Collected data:
--*--

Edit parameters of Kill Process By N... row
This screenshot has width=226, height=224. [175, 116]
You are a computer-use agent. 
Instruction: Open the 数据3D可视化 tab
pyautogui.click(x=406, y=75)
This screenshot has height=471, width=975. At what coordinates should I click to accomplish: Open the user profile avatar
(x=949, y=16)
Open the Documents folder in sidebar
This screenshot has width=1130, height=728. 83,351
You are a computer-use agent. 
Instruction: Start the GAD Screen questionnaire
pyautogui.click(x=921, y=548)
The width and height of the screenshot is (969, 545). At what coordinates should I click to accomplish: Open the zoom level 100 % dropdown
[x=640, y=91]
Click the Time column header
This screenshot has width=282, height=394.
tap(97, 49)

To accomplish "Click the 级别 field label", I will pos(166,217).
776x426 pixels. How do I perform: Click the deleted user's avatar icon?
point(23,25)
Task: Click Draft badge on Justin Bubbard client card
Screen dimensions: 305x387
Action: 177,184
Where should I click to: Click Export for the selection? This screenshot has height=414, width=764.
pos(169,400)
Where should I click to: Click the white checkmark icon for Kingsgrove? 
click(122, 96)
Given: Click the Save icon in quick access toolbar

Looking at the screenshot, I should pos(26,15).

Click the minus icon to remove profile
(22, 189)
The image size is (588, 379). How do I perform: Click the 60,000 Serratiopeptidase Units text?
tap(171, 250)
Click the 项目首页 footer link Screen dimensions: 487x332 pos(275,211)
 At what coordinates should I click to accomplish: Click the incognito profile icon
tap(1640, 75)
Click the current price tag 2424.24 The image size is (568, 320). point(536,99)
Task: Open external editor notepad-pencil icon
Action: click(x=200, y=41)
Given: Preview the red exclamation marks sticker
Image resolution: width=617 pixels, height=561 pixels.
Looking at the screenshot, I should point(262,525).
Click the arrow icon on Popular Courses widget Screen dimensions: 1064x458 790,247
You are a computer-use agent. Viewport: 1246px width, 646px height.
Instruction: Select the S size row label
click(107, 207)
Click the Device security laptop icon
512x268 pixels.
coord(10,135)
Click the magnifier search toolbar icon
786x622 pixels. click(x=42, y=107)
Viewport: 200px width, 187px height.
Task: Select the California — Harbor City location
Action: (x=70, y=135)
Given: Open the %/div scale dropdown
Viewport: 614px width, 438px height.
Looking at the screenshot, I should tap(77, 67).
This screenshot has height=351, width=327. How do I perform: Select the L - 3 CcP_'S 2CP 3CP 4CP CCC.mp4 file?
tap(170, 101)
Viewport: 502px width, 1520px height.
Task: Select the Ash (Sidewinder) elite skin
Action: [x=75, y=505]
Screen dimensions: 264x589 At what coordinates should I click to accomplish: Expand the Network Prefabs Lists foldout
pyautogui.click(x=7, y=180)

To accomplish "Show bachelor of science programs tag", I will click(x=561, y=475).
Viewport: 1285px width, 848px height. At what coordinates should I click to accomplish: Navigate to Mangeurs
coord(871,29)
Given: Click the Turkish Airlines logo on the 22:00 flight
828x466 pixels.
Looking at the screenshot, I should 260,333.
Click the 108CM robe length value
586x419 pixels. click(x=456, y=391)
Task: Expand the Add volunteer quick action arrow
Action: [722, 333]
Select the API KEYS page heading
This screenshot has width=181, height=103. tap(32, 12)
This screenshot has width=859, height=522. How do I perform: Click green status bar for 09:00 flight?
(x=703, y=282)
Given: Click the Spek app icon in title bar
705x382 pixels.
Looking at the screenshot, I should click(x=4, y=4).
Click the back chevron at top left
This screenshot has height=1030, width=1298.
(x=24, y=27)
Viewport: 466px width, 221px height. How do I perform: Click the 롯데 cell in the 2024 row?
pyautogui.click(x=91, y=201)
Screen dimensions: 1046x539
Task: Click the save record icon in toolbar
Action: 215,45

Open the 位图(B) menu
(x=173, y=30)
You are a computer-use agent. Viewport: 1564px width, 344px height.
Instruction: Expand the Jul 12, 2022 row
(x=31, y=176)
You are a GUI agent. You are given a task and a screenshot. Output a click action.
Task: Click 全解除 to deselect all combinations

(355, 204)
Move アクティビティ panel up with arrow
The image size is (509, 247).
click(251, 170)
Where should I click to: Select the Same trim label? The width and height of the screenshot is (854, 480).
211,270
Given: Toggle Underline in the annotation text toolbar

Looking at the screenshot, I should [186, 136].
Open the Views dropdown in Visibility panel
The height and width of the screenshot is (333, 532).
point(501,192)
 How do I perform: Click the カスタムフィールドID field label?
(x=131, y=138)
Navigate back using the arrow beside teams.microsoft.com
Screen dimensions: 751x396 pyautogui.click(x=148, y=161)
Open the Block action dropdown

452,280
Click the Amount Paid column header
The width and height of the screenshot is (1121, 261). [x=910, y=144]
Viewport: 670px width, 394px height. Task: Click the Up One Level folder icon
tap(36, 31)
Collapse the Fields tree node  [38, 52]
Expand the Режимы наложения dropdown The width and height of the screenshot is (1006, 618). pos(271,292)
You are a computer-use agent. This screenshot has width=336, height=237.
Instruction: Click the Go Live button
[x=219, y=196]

--*--

_Exercise aim:_ Exact copies of the lines from the one holding "Open the Block action dropdown" to the end of the entries are all that should be written.

_Exercise solution:_
Open the Block action dropdown

452,280
Click the Amount Paid column header
The width and height of the screenshot is (1121, 261). [x=910, y=144]
Viewport: 670px width, 394px height. Task: Click the Up One Level folder icon
tap(36, 31)
Collapse the Fields tree node  [38, 52]
Expand the Режимы наложения dropdown The width and height of the screenshot is (1006, 618). pos(271,292)
You are a computer-use agent. This screenshot has width=336, height=237.
Instruction: Click the Go Live button
[x=219, y=196]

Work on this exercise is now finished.